WHAT THE TASK REQUIRES: Whenever a line in the records below contains "pixels", pick it out.

SUPPLIED MATERIAL:
Content starts

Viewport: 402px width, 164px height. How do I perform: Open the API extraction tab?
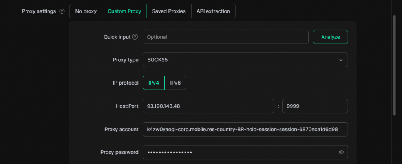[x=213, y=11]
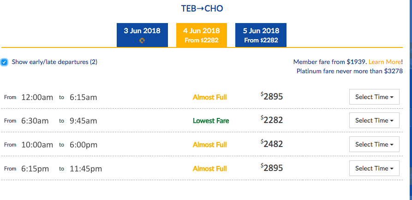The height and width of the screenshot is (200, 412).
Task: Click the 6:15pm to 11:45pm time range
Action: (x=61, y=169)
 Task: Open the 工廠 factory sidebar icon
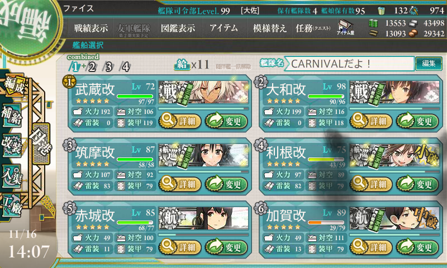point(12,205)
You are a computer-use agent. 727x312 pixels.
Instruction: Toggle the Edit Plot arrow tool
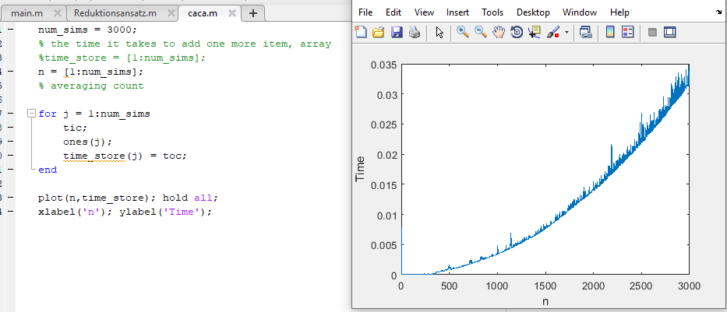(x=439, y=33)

Content ends
Content starts

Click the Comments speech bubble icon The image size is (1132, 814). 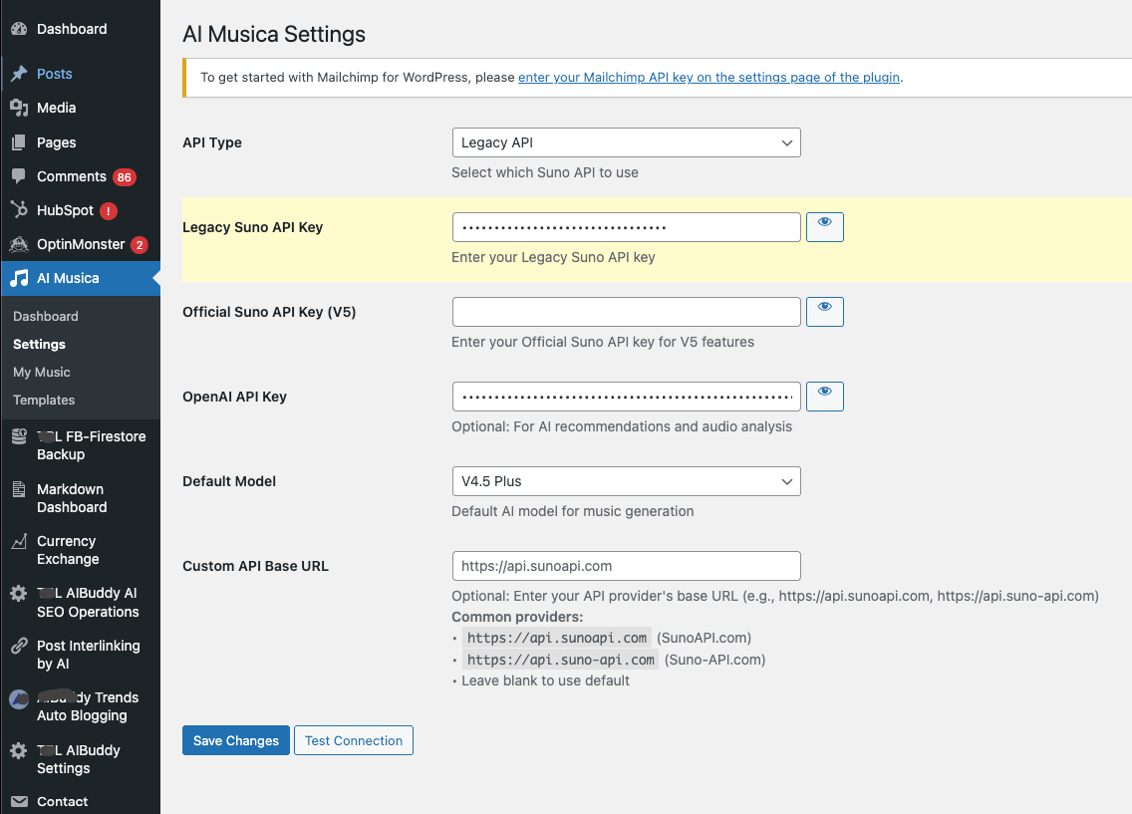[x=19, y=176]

Content ends
Content starts

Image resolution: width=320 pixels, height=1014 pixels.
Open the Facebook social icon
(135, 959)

Content ends

RESPONSE:
You are a computer-use agent. 727x312 pixels.
Image resolution: width=320 pixels, height=1014 pixels.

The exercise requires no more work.